Somebody does a (better?) bicyclerepairman

I don't use python that much any more for my own projects, and so it shouldn't be any surprise to me that I missed one of the most exciting developments:

Somebody else has done a python refactoring library!

Rope looks tres cool. The problem with bicyclerepairman was that after it did just about enough to allow me to develop code efficiently I lost interest and concentrated more on other projects. At first glance Rope looks considerably more complete and polished than my efforts, which is excellent news for the python community. Hurrah!!

Application UIs - automating the CRUD

Pretty much all the 'work' applications I've built in the last couple of years can be split into 2 parts:

1) CRUD: The database, and a UI for manipulating the data in it 2) LOGIC: The actual application functionality. (i.e. the reason for the app to exist)

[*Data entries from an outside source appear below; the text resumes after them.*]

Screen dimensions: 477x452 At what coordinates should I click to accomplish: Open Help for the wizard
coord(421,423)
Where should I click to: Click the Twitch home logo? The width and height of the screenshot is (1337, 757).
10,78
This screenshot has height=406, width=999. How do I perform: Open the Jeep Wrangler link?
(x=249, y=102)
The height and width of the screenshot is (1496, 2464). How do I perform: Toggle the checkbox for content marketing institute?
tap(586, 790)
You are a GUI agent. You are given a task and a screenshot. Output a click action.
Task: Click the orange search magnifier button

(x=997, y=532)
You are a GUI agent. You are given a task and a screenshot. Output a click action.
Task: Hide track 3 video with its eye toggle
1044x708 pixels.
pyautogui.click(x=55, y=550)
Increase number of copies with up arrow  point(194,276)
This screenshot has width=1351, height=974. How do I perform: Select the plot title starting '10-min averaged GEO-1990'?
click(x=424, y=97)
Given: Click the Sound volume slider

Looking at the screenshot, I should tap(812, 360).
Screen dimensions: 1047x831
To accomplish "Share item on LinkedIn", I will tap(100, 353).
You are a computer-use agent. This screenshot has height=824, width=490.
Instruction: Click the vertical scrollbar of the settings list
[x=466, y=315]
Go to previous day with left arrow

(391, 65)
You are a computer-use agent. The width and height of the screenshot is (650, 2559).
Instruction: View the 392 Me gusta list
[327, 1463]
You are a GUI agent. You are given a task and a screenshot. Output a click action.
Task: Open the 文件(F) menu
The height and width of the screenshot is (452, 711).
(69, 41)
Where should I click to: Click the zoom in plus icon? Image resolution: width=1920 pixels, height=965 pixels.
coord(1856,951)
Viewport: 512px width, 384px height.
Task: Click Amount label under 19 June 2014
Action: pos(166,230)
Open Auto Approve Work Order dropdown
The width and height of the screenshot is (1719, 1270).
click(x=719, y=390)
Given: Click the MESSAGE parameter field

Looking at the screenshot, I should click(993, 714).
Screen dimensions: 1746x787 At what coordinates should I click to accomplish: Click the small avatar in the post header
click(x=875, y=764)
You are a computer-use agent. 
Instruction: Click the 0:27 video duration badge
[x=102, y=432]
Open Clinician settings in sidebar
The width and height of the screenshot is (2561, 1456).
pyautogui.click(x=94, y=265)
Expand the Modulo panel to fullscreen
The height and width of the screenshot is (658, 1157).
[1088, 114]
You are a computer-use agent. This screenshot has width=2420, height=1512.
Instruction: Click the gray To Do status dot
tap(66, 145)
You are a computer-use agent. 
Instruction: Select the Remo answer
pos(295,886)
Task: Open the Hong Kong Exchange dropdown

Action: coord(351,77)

These days I'm finding that the amount of actual logic/functionality I put into each app is pretty small, and so part (1) becomes a correspondingly big piece of each application. This is especially true now that we're getting used to gluing small applications together with HTTP rather than building big pieces. This appears to be a global trend - especially with web2.0 mashup buzz and lots of apps that focus on doing a single thing well.

The interesting thing is that the CRUD part is usually pretty generic. One UI fronting a bunch of crud operations on a database isn't that much different to another. Thus it makes sense to factor this out and implement the two parts as seperate physical deployments that share the same database.

Breaking the two parts out means you can choose different technologies for each one. This works really well with web applications because you can stitch the seperate deployments together into a cohesive looking site using links and a shared CSS. In my most recent app I used Django for the CRUD UI, and implemented the application logic (which didn't need much of a UI - it was an opaque service) using tomcat. In fact the actual app functionality was implemented as a single servlet.

So why Django for the CRUD UI? Well mainly because it dynamically creates a pretty sophisticated admin UI for you for free.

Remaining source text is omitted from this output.